In reaching its conclusion, the Court specifically states that it (as well as the parties themselves) understands that the Plaintiff would incur future medical expenses payable by Medicare post-settlement.  However, the funds payable to the Plaintiff did not contain sufficient proceeds to pay for such future medical expenses.  Instead, the proceeds represented noneconomic damages sustained by the Plaintiff as well as some “modest allocation for future medical expenses arising out of the possible need for home health aides” though such costs are not typically covered by Medicare.  The Court concluded that an LMSA was not required under these case specific facts and that the parties had reasonably considered Medicare’s future interest.  

Takeaway.
This case strikes at the heart of MSA analysis: how many dollars out of one undifferentiated sum is really being paid for future medical expenses as compared to all other damage components pled and released?  Historically, this issue creates great difficulty for parties3  and has been a source of much discussion over the past 12 months or so.  This should become much less opaque after CMS issues guidance about liability settlements and future medical expenses under the MSP Act.  That guidance is expected to be released later this year.  Until then, the best approach is to proactively address the issue, and evidence exactly how you have arrived at your conclusion on the future medicals issue.  That approach, coupled with the Court’s conclusion in Guidry v. Chevron4, highlights the importance of utilizing a formalized approach to MSP compliance.  When addressing future medicals issues under the MSP Act, a formalized approach will yield complaint results every time.    

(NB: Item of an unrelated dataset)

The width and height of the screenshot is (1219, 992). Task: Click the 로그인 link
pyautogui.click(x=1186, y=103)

Having a formalized settlement process that integrates these core concepts will achieve efficiencies and enhance the effectiveness of settlement programs.  Such a formalized settlement process should take into account the timing and coordination issues which may hinder successful LMSA analysis.  Thus, screening a case up front to verify entitlement and identifying a claimant as an MSA candidate early on is the proper launching point for any LMSA analysis.  As parties move towards resolution and identify the prospective gross award, they can then determine (consistent with CMS’s basic rules issued in the workers’ compensation settling) if a future medical allocation exists within the gross award, either in the form of a specific carve out or implicitly contained within the one undifferentiated lump sum.  

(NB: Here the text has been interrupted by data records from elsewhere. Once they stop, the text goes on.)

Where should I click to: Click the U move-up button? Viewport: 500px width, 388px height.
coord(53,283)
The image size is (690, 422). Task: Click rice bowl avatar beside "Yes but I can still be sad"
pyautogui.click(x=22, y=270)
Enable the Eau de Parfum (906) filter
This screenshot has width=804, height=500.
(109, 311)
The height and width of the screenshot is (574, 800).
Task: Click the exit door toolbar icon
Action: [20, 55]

The DRI MSP Task Force continues to track relevant judicial opinions and guidance from CMS in order to ensure compliance for you and your clients.  Members of the MSP Task Force have experience in addressing these nuanced issues, and would be happy to guide you through them should you need assistance.  For more information, please see our website at http://www.dri.org/News/MSP. 

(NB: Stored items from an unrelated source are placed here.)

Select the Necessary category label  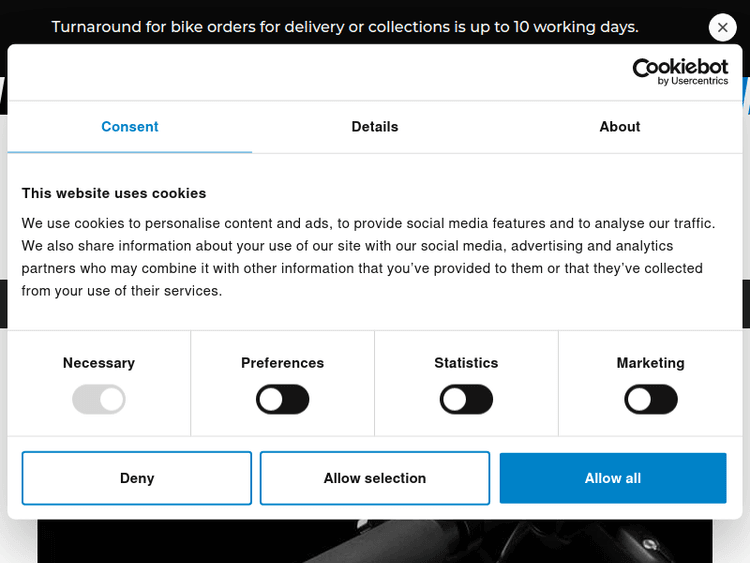click(99, 363)
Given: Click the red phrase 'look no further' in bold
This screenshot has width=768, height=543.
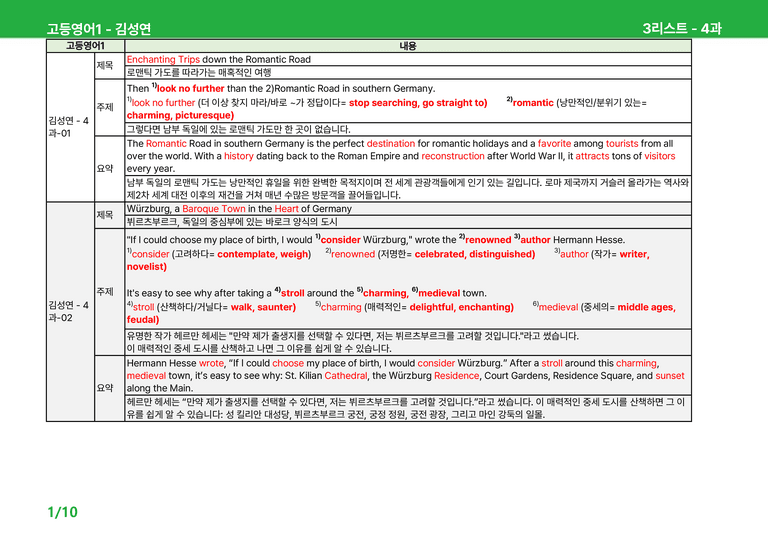Looking at the screenshot, I should (191, 89).
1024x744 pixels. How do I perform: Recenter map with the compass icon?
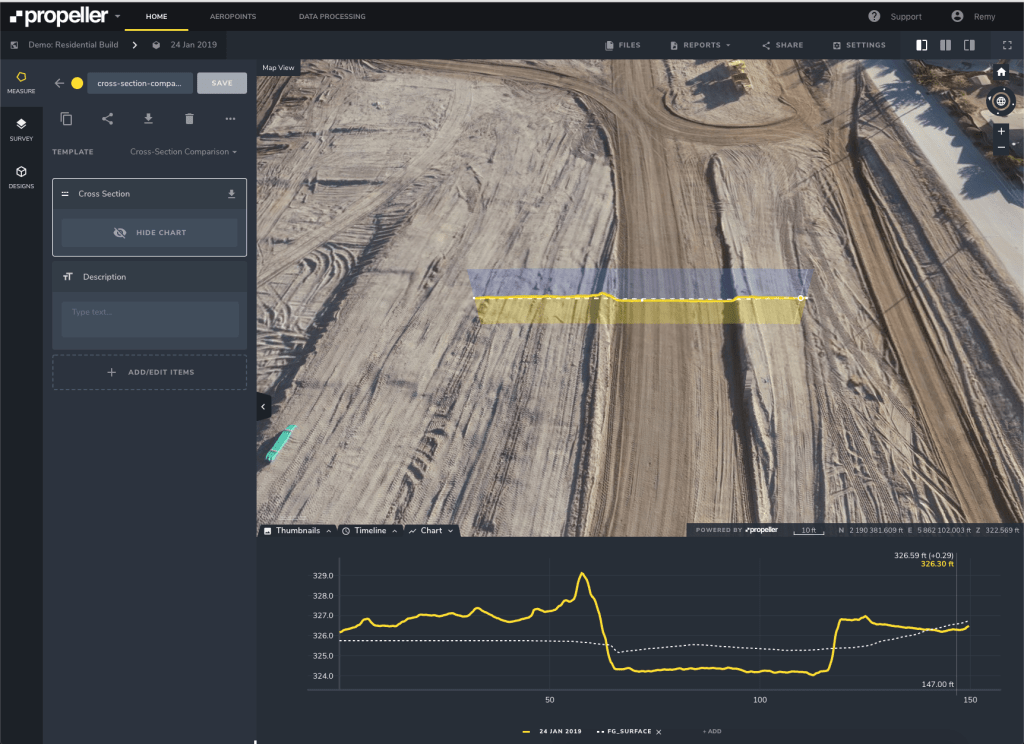pos(1001,102)
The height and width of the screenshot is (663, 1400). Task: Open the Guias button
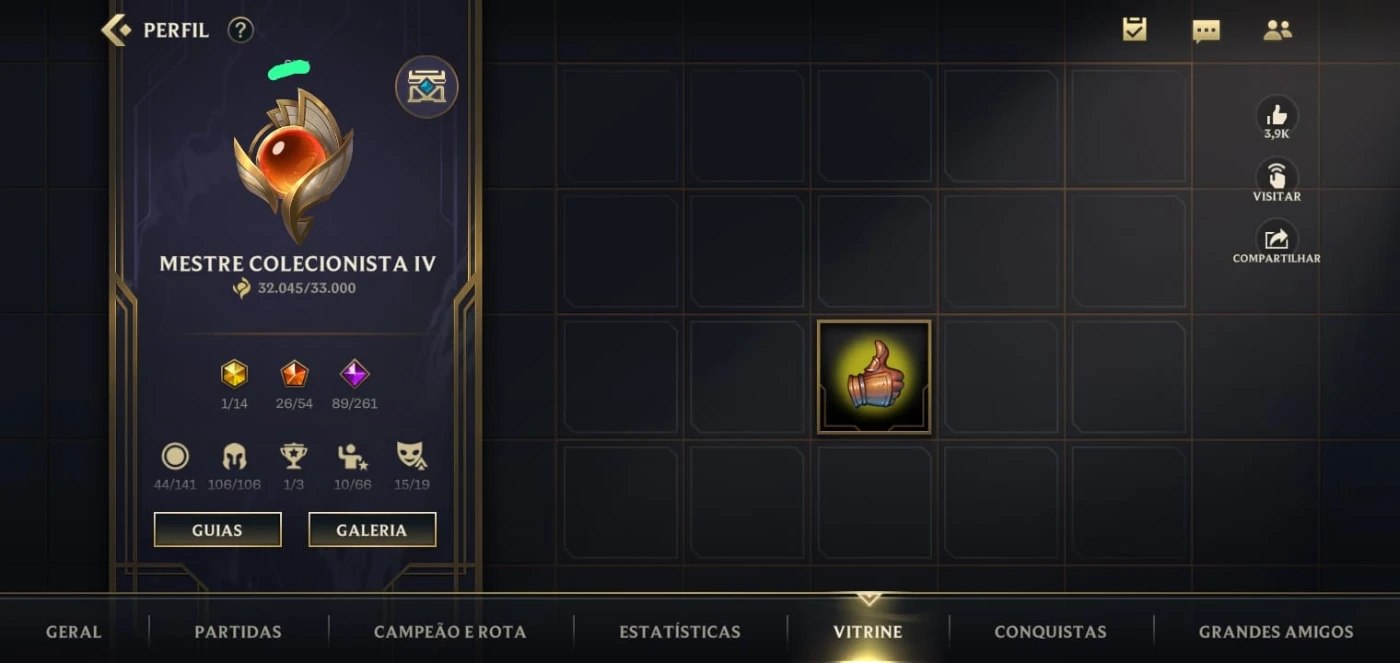[218, 530]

We continue to stress the importance of utilizing a formalized approach in addressing the LMSA issue on every single claim, as that process will, in and of itself, ensuring compliance on the LMSA issue.  

[1] 42 U.S.C. §1395y(b)(2).

[2] Sterrett v. Klebart, 2013 Conn.Super. LEXIS 245 (filed February 5, 2013).

[3] Zinman v. Shalala, 67 F.3d 841, 846 (9th Cir. 1995) (where the Court foresaw this inherent problem in liability settlements under the MSP Act).

[4] Guidry, et al. v. Chevron USA, Inc., Civ. No. 6:10-cv-00868, 2011 U.S. Dist. LEXIS 148942 (W.D. La. December 28, 2011).